| JRL HOME | SUPPORT | SUBSCRIBE | RESEARCH & ANALYTICAL SUPPLEMENT | |
Old Saint Basil's Cathedral in MoscowJohnson's Russia List title and scenes of Saint Petersburg
Excerpts from the JRL E-Mail Community :: Founded and Edited by David Johnson

#1 - JRL 7269
Russian Abortion Rate Declines
By MARA D. BELLABY
AP
July 28, 2003

MOSCOW - All too often, by the time a patient reached Patimat Abakarova's clinic it was too late: She was pregnant and seeking an urgent way out.

Nowadays the women come seeking advice on how not to get pregnant.

Abortion, once the country's primary means of birth control, is in steady decline in post-Soviet Russia, but the rate is still staggering: For every 10 births there are about 13 abortions, compared with roughly three in the United States.

"There are so many methods of birth control available now ... methods that not only prevent pregnancy but can help ease other medical problems," Abakarova said.

The Russian Health Ministry has proposed scaling back the liberal policy whereby women can cite a wide range of non-medical reasons - being unmarried, poor, already raising three kids - to obtain an abortion well into the second trimester of pregnancy.

The new proposal would still guarantee abortions in the first 12 weeks of pregnancy to anyone.

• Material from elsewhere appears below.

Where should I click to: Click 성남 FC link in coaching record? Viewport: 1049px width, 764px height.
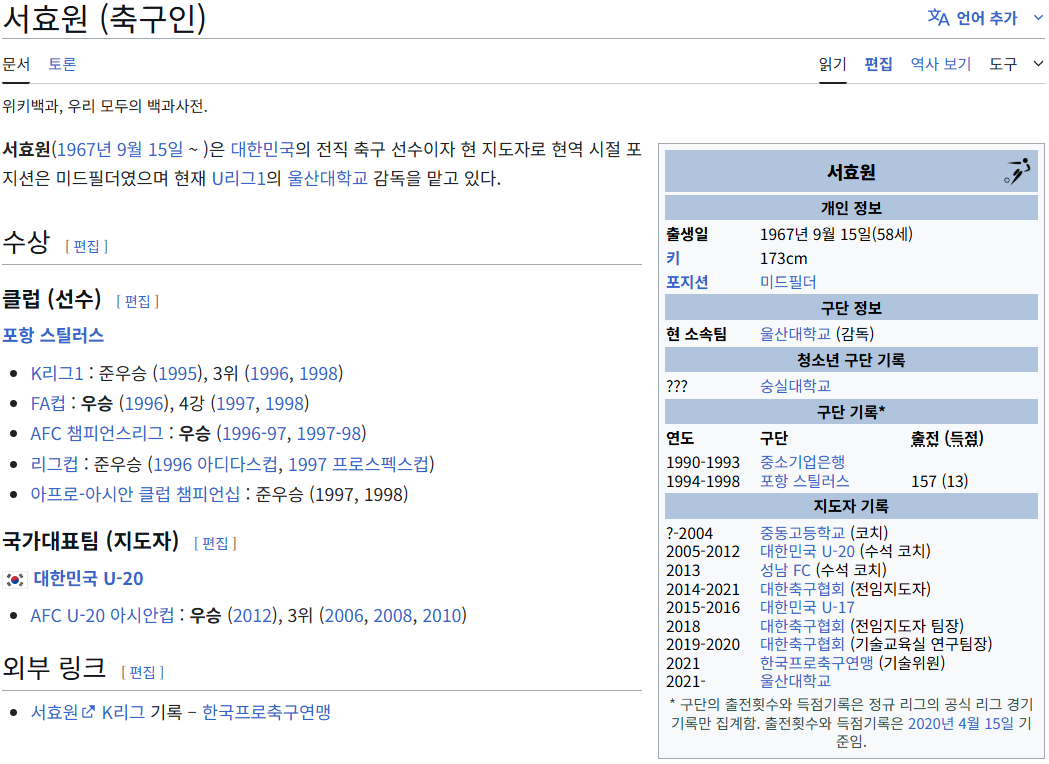(x=785, y=570)
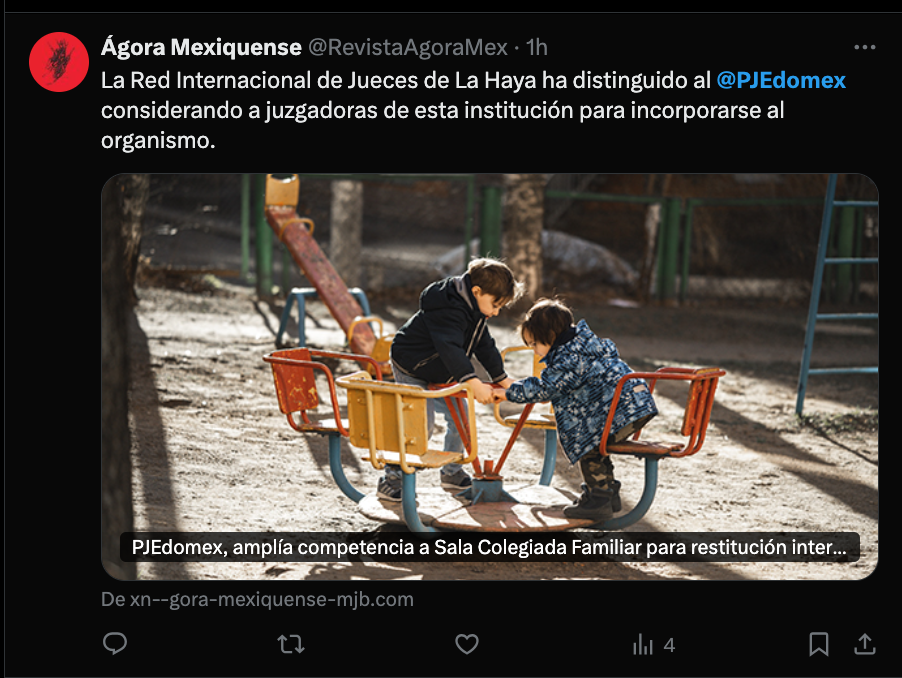Like the tweet with heart icon

pyautogui.click(x=467, y=644)
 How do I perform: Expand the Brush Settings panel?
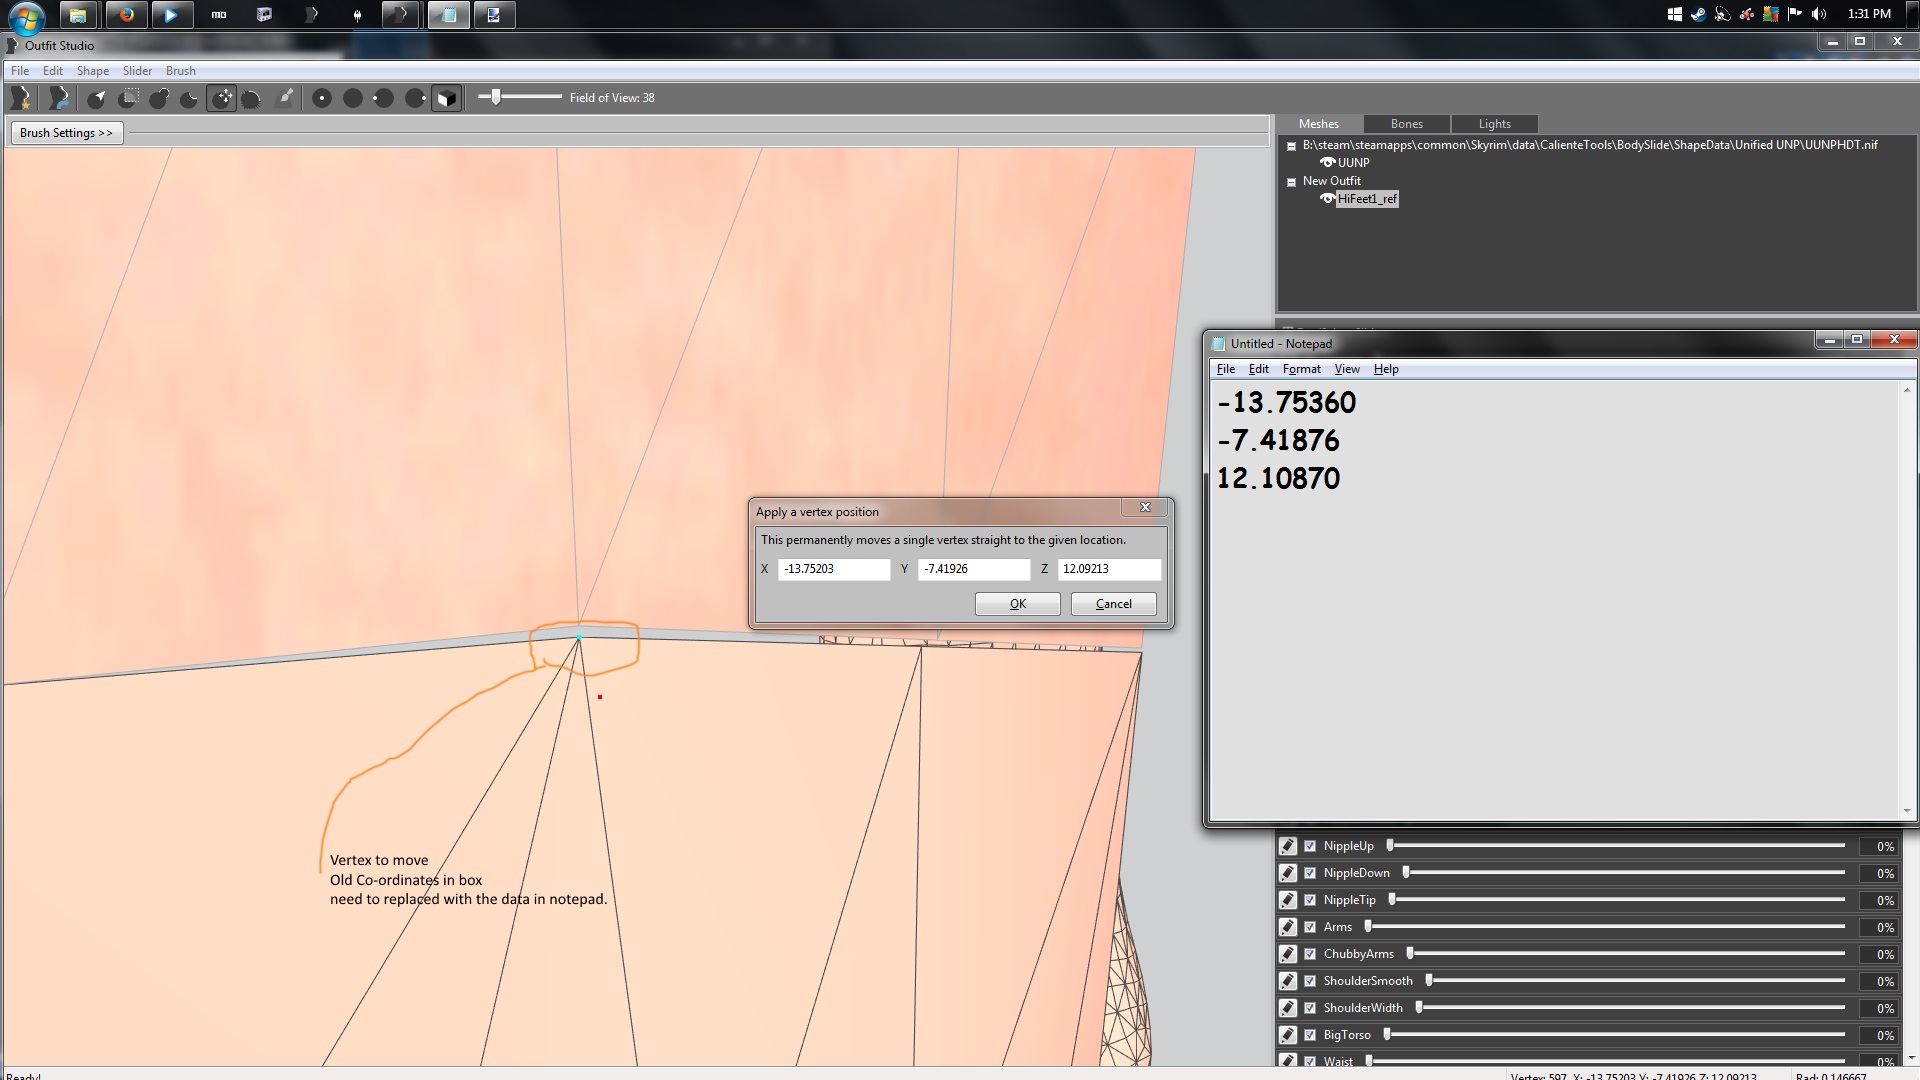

But after that, most women - including rape victims - would be turned away.

"Abortion should never in any society be the primary method of birth control," said Vladimir Kulakov, a leading gynecologist and head of the Scientific Center for Obstetrics and Gynecology, linked to the women's clinic where Abakarova works.

During the Soviet era, women had limited options for avoiding pregnancy. Men regarded Soviet-produced condoms as uncomfortable and unreliable. Doctors were leery of prescribing oral contraceptives.

Abortion was outlawed by Josef Stalin for 19 years as he sought to boost the birthrate. It was reinstated in 1955, after his death, and became widely available even in small towns.

Abortions skyrocketed in the chaos that followed the collapse of the Soviet Union, when jobs and the social net evaporated overnight, often hitting women hardest.

Four years of economic growth have taken some of the financial bite out of starting a family. Birth rates are climbing, albeit slowly. Last year, there were 9.8 births for every 1,000 people compared to 9.1 the year before, according to government statistics.

But demographers still predict that by 2050, the world's largest country will have a population comparable to just over a quarter of the United States'.

Occasional efforts by nationalist politicians to outlaw abortion have gotten nowhere, while the latest limited measure has won tentative support, including from many women's groups. The proposal, still in a draft stage, would have to be formally adopted by Russian President Vladimir Putin's government.

Under the proposed new rules, after the first 12 weeks of pregnancy abortions would be limited to women whose husbands died or were severely injured and those who choose abortion after being legally stripped of their parental rights in connection with previous children.

Today, all major birth control methods are easily available at the corner pharmacy, often without prescription, and advertisements abound for clinics offering pills known in the United States as RU-486, which can cause an abortion if taken in early pregnancy.

"Young people are more literate and informed about birth control," said Tatyana Lobova, who runs a city-funded family planning clinic in Moscow. "But not everybody and not everywhere."

Irina Sigratovskaya, 22 and newly married, said her husband wants to stop using condoms now that they are married. They would like to have children, but not yet. "I'm working all the time. He's working all the time," she said, sitting in a clinic and flipping through a pamphlet that promises happiness, health and love for those choosing an oral contraceptive.

Across town, at the women's clinic where Abakarova works, patients ranging in age from 15 to about 30 shuffle about, their high heels covered in the center's mandatory blue slip-ons. To fight the sexually transmitted diseases plaguing the country, Abakarova encourages her patients to use oral contraceptives as well as a condom.

"I would say that certainly the majority are no longer choosing abortion," she said.